**EXERCISE REQUIREMENTS**:
The records need to be set down again exactly as they appear.
========================
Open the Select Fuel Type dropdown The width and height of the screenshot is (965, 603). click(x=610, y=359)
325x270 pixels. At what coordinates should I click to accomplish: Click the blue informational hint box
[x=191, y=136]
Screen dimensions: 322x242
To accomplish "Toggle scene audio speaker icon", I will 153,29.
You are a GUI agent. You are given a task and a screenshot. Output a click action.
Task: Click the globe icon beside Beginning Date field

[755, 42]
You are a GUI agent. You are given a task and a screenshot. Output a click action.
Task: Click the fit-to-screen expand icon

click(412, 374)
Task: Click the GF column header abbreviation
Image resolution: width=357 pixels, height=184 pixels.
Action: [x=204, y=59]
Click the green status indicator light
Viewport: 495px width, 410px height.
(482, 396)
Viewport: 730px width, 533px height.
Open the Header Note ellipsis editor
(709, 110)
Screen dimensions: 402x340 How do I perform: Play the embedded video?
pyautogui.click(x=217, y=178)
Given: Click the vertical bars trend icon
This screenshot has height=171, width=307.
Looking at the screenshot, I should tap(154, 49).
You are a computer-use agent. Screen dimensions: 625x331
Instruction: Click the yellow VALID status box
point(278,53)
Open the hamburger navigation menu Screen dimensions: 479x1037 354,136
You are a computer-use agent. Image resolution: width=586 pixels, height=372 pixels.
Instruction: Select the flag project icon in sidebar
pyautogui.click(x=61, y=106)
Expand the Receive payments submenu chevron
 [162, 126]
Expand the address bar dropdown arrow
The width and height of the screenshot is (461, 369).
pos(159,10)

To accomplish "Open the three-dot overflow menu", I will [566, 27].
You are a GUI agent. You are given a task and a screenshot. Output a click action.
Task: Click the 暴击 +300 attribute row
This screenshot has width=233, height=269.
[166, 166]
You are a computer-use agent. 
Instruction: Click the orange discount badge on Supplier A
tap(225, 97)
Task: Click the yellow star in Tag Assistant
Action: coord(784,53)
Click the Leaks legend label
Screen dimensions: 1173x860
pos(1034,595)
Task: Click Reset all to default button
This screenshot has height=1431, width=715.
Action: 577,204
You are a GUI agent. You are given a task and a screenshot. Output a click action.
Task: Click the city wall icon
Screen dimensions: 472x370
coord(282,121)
========================
**EXPECTED ANSWER**:
Open the Select Fuel Type dropdown The width and height of the screenshot is (965, 603). click(x=610, y=359)
325x270 pixels. At what coordinates should I click to accomplish: Click the blue informational hint box
[x=191, y=136]
Screen dimensions: 322x242
To accomplish "Toggle scene audio speaker icon", I will 153,29.
You are a GUI agent. You are given a task and a screenshot. Output a click action.
Task: Click the globe icon beside Beginning Date field

[755, 42]
You are a GUI agent. You are given a task and a screenshot. Output a click action.
Task: Click the fit-to-screen expand icon

click(412, 374)
Task: Click the GF column header abbreviation
Image resolution: width=357 pixels, height=184 pixels.
Action: [x=204, y=59]
Click the green status indicator light
Viewport: 495px width, 410px height.
(482, 396)
Viewport: 730px width, 533px height.
Open the Header Note ellipsis editor
(709, 110)
Screen dimensions: 402x340 How do I perform: Play the embedded video?
pyautogui.click(x=217, y=178)
Given: Click the vertical bars trend icon
This screenshot has height=171, width=307.
Looking at the screenshot, I should tap(154, 49).
You are a computer-use agent. Screen dimensions: 625x331
Instruction: Click the yellow VALID status box
point(278,53)
Open the hamburger navigation menu Screen dimensions: 479x1037 354,136
You are a computer-use agent. Image resolution: width=586 pixels, height=372 pixels.
Instruction: Select the flag project icon in sidebar
pyautogui.click(x=61, y=106)
Expand the Receive payments submenu chevron
 [162, 126]
Expand the address bar dropdown arrow
The width and height of the screenshot is (461, 369).
pos(159,10)

To accomplish "Open the three-dot overflow menu", I will [566, 27].
You are a GUI agent. You are given a task and a screenshot. Output a click action.
Task: Click the 暴击 +300 attribute row
This screenshot has width=233, height=269.
[166, 166]
You are a computer-use agent. 
Instruction: Click the orange discount badge on Supplier A
tap(225, 97)
Task: Click the yellow star in Tag Assistant
Action: coord(784,53)
Click the Leaks legend label
Screen dimensions: 1173x860
pos(1034,595)
Task: Click Reset all to default button
This screenshot has height=1431, width=715.
Action: 577,204
You are a GUI agent. You are given a task and a screenshot. Output a click action.
Task: Click the city wall icon
Screen dimensions: 472x370
coord(282,121)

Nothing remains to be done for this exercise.